▶ Stated problem: Starting at the line that contains "You are a GUI" and running through the end of the data, rewrite the lines with "Back" swapped for "Home" and nothing else changed. Leave the pictures out.

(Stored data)
________

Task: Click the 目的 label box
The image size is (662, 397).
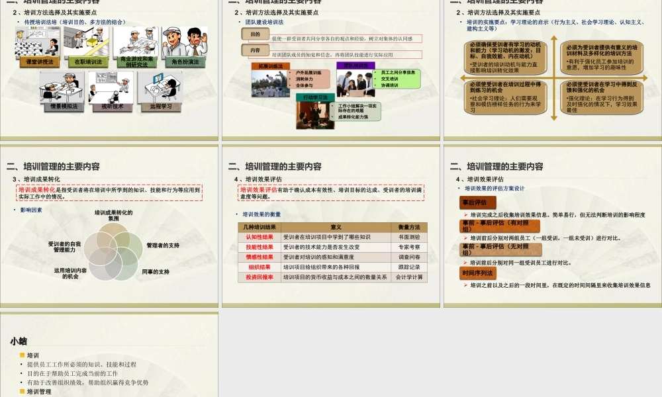Action: tap(256, 34)
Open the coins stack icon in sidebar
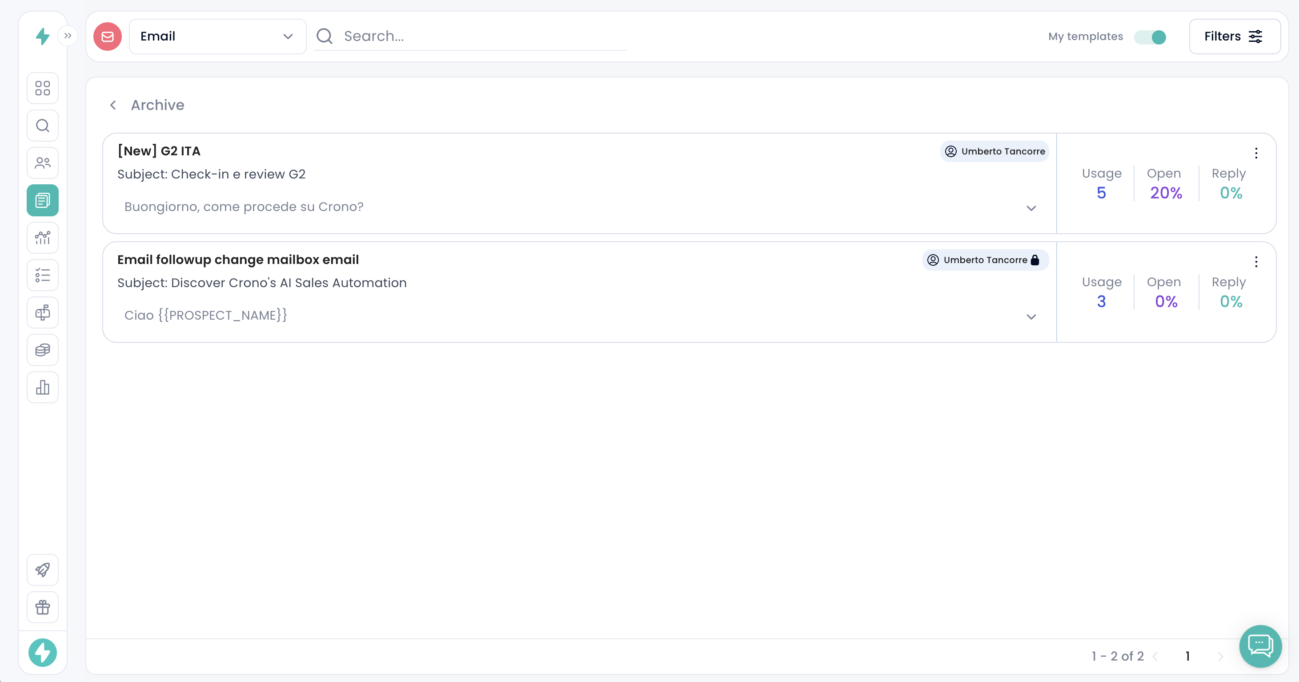This screenshot has height=682, width=1299. [x=42, y=350]
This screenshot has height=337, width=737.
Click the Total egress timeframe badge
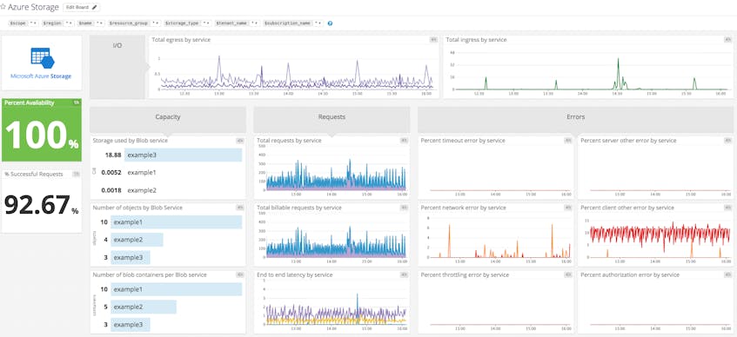coord(433,40)
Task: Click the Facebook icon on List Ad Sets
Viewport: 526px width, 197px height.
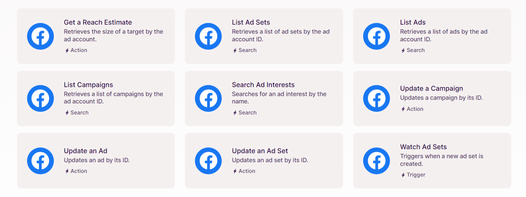Action: pos(208,36)
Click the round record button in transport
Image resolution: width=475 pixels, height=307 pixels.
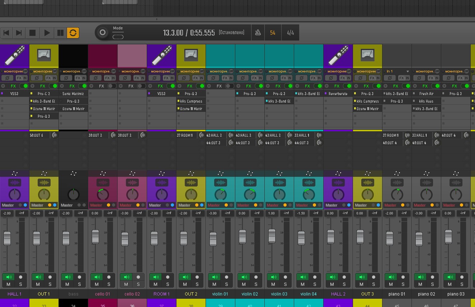(x=103, y=33)
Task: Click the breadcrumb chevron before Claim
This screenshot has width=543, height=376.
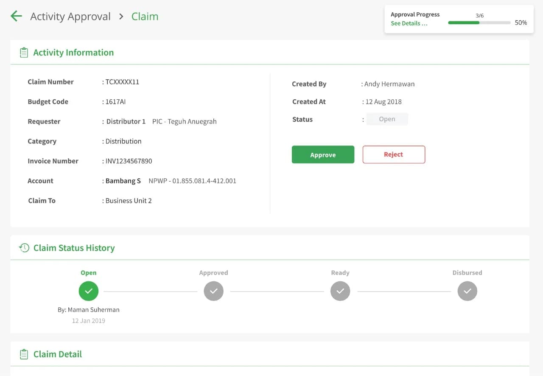Action: pos(121,17)
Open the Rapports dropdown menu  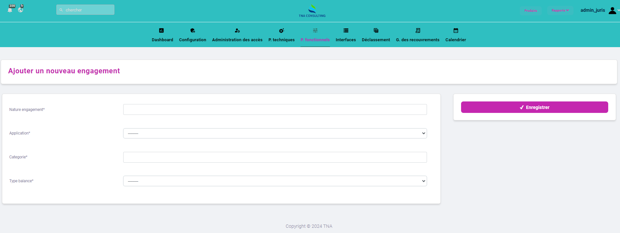tap(560, 10)
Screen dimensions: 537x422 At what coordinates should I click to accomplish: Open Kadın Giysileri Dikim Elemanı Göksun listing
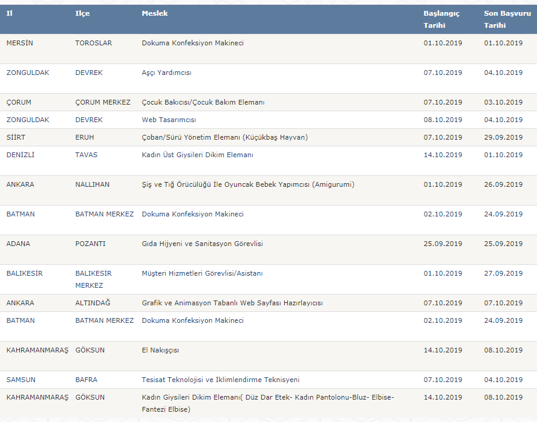point(268,403)
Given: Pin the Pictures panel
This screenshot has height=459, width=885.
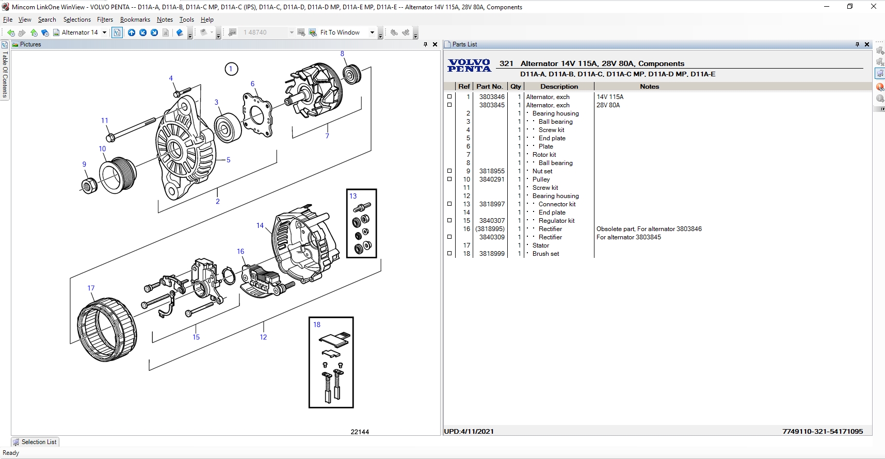Looking at the screenshot, I should coord(425,44).

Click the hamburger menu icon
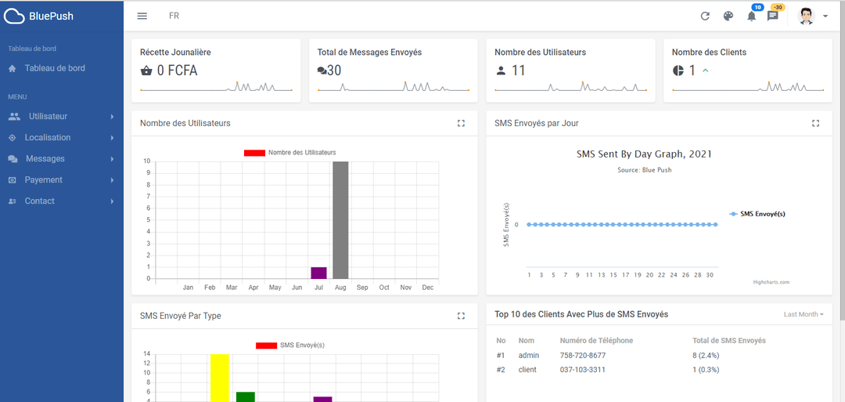[x=142, y=16]
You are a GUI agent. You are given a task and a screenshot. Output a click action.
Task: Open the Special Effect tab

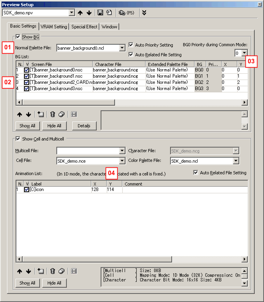coord(84,27)
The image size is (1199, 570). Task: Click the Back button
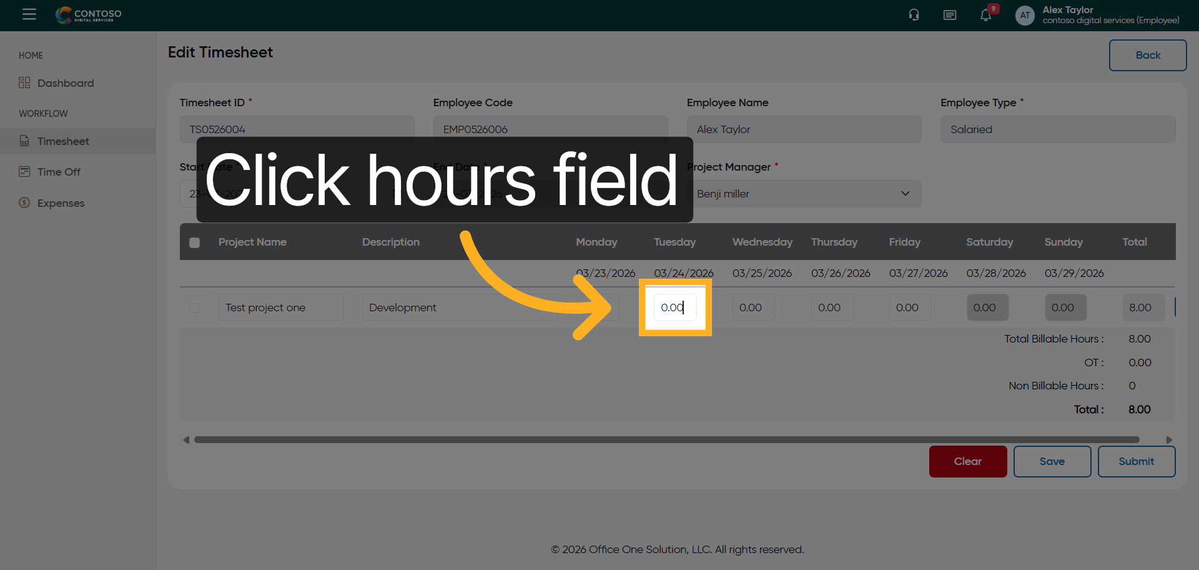(x=1148, y=55)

________

▶ Answer to this problem:
You are a GUI agent. You are given a task and a screenshot. Output a click action.
Task: Open the Special Effect tab

coord(84,27)
The image size is (1199, 570). Task: Click the Home button
(x=1148, y=55)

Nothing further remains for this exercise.